European Newspaper Award für herausragendes Zeitungsdesign

Prägnante Fotos werden nach Expertenmeinung für Zeitungen immer wichtiger. Vor allem jüngere Menschen könnten durch Fotos und Grafiken als Leser gewonnen werden, sagte der Düsseldorfer Zeitungsdesigner Norbert Küpper in einem dpa-Gespräch. Anlass war die Verleihung des „European Newspaper Award“ für vorbildliches Zeitungsdesign am 1. Februar 2002 in Aachen Für das beste europäische Zeitungsdesign wurden die überregionalen Blätter „Trouw“ aus den Niederlanden und „Diário de Notícias“ aus Portugal ausgezeichnet. In der Kategorie Wochenzeitungen setzte sich der britische „Independent on Sudnay“ durch. Der Sonderpreis ging an „Ingenioren“ (Dänemark; lesen Sie dazu auch „BDZV intern“ Nr. 29/2001 vom 22. November 2001). „Artikel, die von packenden und passenden Bildern begleitet sind, haben laut Küpper acht bis zehn Prozent mehr Leser. „Mann kann sogar aus ganz alltäglichen Szenen etwas ganz Tolles, Visuelles herausholen, so dass der Leser einen Überraschungseffekt hat“, sagte der Ideengeber für den „Oscar der Zeitungsbranche“, der seit 1999 in Aachen verliehen wird. Der Trend zu Farbfotos auch im Innenteil der Zeitungen halte an. Im offensiven Umgang mit Fotos beobachtet Küpper europaweit ein Nord-Süd-Gefälle: Während sich die Skandinavier zu „opulenten Bildseiten“ bekennten, verwendeten Zeitungen im Mittelmeerraum eher kleinere Fotos.
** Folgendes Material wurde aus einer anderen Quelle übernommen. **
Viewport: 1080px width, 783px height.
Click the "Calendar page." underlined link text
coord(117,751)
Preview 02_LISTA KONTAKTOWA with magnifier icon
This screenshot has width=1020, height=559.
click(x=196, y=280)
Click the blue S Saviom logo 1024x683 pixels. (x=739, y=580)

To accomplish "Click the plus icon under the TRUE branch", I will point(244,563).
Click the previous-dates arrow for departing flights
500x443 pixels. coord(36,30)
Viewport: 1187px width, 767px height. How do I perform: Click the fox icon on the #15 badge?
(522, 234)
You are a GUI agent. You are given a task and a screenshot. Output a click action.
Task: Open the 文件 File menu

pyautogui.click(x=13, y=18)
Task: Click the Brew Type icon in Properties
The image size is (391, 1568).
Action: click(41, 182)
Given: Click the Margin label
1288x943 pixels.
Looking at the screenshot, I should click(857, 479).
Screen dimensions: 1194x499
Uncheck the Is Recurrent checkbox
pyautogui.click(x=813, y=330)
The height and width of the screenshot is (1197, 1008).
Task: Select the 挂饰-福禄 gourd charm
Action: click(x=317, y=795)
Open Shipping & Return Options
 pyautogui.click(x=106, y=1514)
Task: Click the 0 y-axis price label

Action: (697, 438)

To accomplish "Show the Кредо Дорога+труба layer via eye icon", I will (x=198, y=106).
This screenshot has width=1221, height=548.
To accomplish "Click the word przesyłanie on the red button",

Gemessen daran lägen die Deutschen im Mittelfeld.

 

Veranstalter des Wettbewerbs, an dem diesmal 185 Zeitungen aus 22 Ländern teilnahmen, sind die drei Journalisten-Fachzeitschriften „MediumMagazin“ (Deutschland), „De Journalist“ (Niederlande) und „Der Österreichische Journalist“. Bei der Verleihung wurden sie unter anderem von den „Aachener Nachrichten“ unterstützt.